The opinion of the court was delivered by: Signed: Emmet G. Sullivan United States District Court Judge
Pending before the Court are two motions to permanently seal from public disclosure the Report to the Honorable Emmet G. Sullivan of Investigation Conducted Pursuant to the Court's April 7, 2009 Order ("Mr. Schuelke's Report" or "Report").*fn1 For the reasons discussed herein, the Court DENIES the motions and ORDERS that Mr. Schuelke shall provide an unredacted version of this Memorandum Opinion to each of the attorneys who received copies of the Report, pursuant to the Court's November 21, 2011 Order and the executed Confidentiality Agreement. It is further ORDERED that Mr. Schuelke file his Report on the public docket on March 15, 2012, after the subject attorneys are afforded an opportunity to submit their comments or objections to Mr. Schuelke by no later than March 8, 2012. Mr. Schuelke shall include any such submissions as addenda to the published Report. It is further ORDERED that when the Report is made public, the individuals who are subject to the Confidentiality Agreement as a condition to having access to the Report shall be released from that Confidentiality Agreement. It is further ORDERED that on March 15, 2012, all pleadings related to Mr. Schuelke's Report and filed in response to the Court's November 21, 2011 Order shall be unsealed and placed on the public docket. Finally, it is further ORDERED that on March 15, 2012, an unredacted version of this Memorandum Opinion shall be placed on the public docket.*fn2
To deny the public access to Mr. Schuelke's Report under the circumstances of this case would be an affront to the First Amendment and a blow to the fair administration of justice. In July 2008, attorneys in the Public Integrity Section of the Department of Justice indicted a public official for allegedly failing to report gifts on his public disclosure forms. The attorneys then tried the defendant in the most public manner possible, and when they obtained a guilty verdict, they held a press conference to proclaim victory to the public. As a result of that verdict, the public official lost his bid for re-election, which tipped the balance of power in the United States Senate.

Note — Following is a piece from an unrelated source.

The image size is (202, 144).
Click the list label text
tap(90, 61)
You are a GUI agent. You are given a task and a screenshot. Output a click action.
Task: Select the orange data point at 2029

Meanwhile, in the face of serious and mounting allegations of prosecutorial misconduct throughout the trial and post-trial proceedings, the attorneys repeatedly represented to the Court and to the public that there was no wrongdoing and no cause to question the integrity of either the indictment or the verdict. Only when faced with uncontroverted evidence that the attorneys had committed Brady violations*fn3 did the government come before the Court and publicly move to dismiss the indictment and vacate the verdict. And only at that point did the government seek to turn this public proceeding into a private one, assuring the Court that it would investigate the prosecutors internally through its confidential Office of Professional Responsibility process.
The U.S. Court of Appeals for the District of Columbia Circuit has said, following Supreme Court precedent, that First Amendment access to criminal proceedings "serves an important function of monitoring prosecutorial or judicial misconduct." Washington Post v. Robinson, 935 F.2d 282, 288 (D.C. Cir. 1991) (citations omitted). Mr. Schuelke's five-hundred-page Report concludes that "the investigation and prosecution of Senator Stevens were permeated by the systematic concealment of significant exculpatory evidence which would have independently corroborated [his] defense and his testimony, and seriously damaged the testimony and credibility of the government's key witness." Mr. Schuelke's Report at 1.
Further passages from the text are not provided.